Die Folgen des Betriebsunfalls in der Walhorner Molkerei sind noch nicht ausgestanden. Wie Lontzens Bürgermeister Patrick Thevissen mitteilte, hat die Umweltpolizei aus Lüttich im Anschluss vor Ort Erhebungen durchgeführt.
"Die Umweltpolizei hat mir bestätigt, dass man momentan nichts anderes machen kann als zu warten", sagte Thevissen am Montagabend in der Sitzung des Gemeinderates. "Man kann die Milch nicht wie Öl abschöpfen", so der Bürgermeister.
Bei dem Unfall waren am Donnerstagabend rund 150.000 Liter Milch ausgelaufen. Ein Tank sei ins Schwanken gekommen. Die Bewegung habe einen Riss zur Folge gehabt, woraufhin der gesamte Inhalt des Behälters ausgetreten sei, gab Thevissen seinen Kenntnisstand preis. Große Mengen Milch flossen in einen Bach.
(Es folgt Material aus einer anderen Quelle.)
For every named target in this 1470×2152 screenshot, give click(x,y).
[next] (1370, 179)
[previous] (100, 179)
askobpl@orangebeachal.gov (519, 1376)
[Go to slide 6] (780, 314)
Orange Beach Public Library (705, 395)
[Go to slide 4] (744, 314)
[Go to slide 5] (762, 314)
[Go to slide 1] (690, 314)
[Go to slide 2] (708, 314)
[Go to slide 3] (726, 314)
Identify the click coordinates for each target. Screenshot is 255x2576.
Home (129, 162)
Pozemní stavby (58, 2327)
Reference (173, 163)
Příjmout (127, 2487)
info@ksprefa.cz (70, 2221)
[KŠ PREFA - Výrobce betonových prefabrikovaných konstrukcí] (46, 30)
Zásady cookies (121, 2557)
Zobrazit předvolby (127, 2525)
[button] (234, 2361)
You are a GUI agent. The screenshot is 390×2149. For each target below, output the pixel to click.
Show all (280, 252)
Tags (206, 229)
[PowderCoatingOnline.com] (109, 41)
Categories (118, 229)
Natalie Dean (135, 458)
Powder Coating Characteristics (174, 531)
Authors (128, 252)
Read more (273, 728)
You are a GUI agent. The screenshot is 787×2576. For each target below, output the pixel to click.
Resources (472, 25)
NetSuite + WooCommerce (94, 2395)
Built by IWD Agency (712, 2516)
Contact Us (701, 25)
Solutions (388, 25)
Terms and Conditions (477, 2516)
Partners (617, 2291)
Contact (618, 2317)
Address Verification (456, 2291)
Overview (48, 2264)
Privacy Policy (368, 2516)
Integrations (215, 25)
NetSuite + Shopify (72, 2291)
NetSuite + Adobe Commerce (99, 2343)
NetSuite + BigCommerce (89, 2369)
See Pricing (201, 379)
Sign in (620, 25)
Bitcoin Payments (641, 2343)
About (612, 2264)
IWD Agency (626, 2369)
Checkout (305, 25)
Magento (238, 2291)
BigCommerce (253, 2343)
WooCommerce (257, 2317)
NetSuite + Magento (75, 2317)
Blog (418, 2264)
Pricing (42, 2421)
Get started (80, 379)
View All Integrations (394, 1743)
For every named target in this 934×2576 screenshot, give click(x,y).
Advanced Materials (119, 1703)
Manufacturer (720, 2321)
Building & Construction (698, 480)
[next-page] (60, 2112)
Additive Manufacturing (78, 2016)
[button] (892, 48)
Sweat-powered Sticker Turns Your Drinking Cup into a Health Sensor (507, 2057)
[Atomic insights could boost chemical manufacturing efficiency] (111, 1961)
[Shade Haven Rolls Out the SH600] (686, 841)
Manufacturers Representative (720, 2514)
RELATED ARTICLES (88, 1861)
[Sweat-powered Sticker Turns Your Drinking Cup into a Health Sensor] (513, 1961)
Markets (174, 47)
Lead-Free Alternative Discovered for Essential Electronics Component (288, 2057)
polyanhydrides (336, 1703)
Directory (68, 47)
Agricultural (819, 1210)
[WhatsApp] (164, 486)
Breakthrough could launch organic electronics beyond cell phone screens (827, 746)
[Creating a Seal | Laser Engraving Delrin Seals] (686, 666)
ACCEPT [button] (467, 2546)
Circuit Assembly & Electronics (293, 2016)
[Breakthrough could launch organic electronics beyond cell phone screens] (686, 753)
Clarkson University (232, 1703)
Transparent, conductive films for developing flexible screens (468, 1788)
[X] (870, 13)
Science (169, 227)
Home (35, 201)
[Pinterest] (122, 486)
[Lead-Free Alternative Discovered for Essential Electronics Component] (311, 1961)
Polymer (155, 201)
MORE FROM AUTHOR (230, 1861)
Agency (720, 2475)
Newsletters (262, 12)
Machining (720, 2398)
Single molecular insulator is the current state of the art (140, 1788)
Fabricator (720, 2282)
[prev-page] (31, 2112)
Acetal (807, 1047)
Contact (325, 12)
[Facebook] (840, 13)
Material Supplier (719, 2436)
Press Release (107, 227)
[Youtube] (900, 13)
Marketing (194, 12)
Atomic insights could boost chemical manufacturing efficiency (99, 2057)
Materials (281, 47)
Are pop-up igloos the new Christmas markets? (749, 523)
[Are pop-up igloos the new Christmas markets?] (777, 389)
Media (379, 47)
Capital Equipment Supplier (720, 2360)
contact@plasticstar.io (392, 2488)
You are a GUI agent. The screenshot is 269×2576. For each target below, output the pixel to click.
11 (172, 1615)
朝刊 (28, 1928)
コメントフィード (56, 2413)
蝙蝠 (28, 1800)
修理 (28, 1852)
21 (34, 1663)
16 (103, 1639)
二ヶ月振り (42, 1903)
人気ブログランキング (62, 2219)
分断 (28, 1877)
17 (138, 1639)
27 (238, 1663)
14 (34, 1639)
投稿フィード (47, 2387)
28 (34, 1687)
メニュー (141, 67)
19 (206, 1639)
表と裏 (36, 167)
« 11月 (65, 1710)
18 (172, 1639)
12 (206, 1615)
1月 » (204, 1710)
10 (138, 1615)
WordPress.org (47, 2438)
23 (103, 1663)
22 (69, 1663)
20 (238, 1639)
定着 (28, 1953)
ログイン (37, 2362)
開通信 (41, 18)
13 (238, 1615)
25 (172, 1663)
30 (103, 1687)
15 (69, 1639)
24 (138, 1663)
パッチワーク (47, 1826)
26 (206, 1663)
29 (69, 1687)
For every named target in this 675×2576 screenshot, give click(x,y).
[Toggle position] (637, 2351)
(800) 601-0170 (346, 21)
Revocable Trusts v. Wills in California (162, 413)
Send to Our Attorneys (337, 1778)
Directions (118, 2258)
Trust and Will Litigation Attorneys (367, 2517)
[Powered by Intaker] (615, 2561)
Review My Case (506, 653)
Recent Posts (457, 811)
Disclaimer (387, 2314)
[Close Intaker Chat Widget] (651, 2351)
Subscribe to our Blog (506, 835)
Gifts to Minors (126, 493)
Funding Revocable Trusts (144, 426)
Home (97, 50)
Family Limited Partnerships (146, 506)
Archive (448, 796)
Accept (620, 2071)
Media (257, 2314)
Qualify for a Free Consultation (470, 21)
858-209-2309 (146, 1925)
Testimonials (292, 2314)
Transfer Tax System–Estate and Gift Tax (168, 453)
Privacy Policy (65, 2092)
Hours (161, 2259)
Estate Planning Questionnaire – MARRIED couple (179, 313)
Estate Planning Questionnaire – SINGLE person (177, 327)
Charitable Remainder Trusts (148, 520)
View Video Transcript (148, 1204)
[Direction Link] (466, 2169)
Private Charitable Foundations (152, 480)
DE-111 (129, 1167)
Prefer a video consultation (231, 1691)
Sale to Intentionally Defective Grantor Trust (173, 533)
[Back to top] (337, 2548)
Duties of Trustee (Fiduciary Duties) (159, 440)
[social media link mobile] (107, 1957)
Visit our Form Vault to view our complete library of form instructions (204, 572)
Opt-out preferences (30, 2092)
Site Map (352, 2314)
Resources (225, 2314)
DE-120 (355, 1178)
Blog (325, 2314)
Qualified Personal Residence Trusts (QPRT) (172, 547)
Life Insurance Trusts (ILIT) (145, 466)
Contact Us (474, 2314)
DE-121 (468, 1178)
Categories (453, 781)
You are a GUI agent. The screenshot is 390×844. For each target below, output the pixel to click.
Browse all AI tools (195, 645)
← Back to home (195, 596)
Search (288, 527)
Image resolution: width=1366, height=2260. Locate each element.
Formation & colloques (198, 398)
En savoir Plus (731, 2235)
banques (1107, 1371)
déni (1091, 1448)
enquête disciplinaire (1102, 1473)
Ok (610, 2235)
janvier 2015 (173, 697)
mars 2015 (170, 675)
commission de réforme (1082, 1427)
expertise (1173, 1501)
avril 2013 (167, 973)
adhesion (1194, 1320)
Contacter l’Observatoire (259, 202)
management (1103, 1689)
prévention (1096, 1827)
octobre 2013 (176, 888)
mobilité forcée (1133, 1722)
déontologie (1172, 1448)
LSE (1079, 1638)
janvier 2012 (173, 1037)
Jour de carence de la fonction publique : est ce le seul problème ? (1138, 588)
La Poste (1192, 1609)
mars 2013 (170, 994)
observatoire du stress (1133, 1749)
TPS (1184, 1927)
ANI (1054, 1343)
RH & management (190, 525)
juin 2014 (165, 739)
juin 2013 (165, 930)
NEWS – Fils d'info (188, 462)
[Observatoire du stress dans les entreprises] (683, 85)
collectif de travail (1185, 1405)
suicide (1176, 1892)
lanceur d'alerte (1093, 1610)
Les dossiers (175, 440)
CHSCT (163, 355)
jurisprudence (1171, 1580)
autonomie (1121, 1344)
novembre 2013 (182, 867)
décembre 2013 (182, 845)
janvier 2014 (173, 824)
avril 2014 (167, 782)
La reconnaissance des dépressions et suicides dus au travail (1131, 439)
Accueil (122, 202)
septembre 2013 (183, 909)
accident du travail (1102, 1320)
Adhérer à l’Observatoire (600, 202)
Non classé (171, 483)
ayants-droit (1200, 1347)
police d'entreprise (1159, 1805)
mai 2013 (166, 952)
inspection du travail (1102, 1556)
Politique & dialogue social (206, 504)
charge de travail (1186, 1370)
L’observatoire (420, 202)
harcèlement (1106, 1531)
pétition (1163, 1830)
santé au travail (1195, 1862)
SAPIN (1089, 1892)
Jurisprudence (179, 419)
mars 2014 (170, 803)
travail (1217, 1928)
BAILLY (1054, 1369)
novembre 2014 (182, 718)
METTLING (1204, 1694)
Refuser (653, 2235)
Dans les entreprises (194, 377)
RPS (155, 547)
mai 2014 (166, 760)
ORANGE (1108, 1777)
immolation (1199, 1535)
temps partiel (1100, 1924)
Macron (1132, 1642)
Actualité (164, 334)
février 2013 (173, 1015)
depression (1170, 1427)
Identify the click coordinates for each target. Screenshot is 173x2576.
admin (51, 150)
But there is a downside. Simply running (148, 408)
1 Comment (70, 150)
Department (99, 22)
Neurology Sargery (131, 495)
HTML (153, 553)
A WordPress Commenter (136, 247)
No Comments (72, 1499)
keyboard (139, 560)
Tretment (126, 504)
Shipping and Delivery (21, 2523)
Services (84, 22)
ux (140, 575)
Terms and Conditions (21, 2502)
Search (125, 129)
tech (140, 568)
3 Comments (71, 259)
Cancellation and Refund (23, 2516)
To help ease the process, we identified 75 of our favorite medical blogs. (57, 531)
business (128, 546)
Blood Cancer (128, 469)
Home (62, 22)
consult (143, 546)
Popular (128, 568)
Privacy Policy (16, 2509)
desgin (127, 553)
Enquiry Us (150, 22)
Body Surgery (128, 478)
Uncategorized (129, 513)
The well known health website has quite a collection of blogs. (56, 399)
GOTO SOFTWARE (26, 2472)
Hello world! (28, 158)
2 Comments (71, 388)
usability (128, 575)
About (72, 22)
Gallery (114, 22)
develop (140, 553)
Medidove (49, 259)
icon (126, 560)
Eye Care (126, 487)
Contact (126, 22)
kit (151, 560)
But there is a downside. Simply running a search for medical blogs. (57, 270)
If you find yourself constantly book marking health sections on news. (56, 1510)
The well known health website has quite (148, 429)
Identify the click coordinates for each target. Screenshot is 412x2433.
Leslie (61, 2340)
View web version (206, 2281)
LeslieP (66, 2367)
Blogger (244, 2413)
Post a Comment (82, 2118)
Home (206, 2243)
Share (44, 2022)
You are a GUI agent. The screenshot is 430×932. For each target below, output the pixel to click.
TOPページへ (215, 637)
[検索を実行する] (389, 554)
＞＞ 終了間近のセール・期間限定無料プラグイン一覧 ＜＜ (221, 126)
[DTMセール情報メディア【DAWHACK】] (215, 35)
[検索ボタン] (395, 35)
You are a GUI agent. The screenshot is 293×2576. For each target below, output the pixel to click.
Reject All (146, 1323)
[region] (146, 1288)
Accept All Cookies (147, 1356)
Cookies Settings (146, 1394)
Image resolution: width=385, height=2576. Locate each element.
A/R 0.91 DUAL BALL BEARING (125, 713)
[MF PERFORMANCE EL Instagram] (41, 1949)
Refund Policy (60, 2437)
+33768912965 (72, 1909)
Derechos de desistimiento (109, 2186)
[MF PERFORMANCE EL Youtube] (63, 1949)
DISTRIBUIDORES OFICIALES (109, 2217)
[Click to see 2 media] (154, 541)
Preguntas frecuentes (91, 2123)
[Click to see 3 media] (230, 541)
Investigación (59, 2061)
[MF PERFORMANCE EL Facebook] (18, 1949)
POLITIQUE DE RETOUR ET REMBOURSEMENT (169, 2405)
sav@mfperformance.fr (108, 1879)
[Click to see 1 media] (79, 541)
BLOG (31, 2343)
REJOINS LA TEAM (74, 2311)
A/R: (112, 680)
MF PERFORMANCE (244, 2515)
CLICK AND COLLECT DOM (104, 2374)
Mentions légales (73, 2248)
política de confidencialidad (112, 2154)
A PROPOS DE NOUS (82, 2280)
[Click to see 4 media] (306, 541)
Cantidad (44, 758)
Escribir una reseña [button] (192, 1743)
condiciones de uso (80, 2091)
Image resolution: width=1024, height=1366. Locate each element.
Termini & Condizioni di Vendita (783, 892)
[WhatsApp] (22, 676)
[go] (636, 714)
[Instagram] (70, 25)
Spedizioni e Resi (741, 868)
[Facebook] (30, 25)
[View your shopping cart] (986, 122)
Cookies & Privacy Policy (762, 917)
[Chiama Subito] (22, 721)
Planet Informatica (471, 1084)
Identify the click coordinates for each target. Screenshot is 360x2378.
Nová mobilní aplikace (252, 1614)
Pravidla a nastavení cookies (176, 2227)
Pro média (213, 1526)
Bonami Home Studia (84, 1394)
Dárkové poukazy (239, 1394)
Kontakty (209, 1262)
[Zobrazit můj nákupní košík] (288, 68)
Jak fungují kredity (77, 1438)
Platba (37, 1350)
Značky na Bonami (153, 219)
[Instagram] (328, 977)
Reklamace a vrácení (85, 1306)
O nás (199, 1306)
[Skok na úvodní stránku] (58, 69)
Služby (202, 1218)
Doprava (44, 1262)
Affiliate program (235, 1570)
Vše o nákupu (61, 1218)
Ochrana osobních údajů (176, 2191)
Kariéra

Das Wasser färbte sich weiß.
Die Auswirkungen sind laut dem Lontzener Bürgermeister immer noch zu sehen, mittlerweile sei das Wasser gräulicher geworden. "Mir ist bewusst, dass das keine annehmbare Situation ist, zumal auch die Natur darunter leidet. Die Fischpopulation ist an der Stelle in Mitleidenschaft gezogen", sagte Thevissen.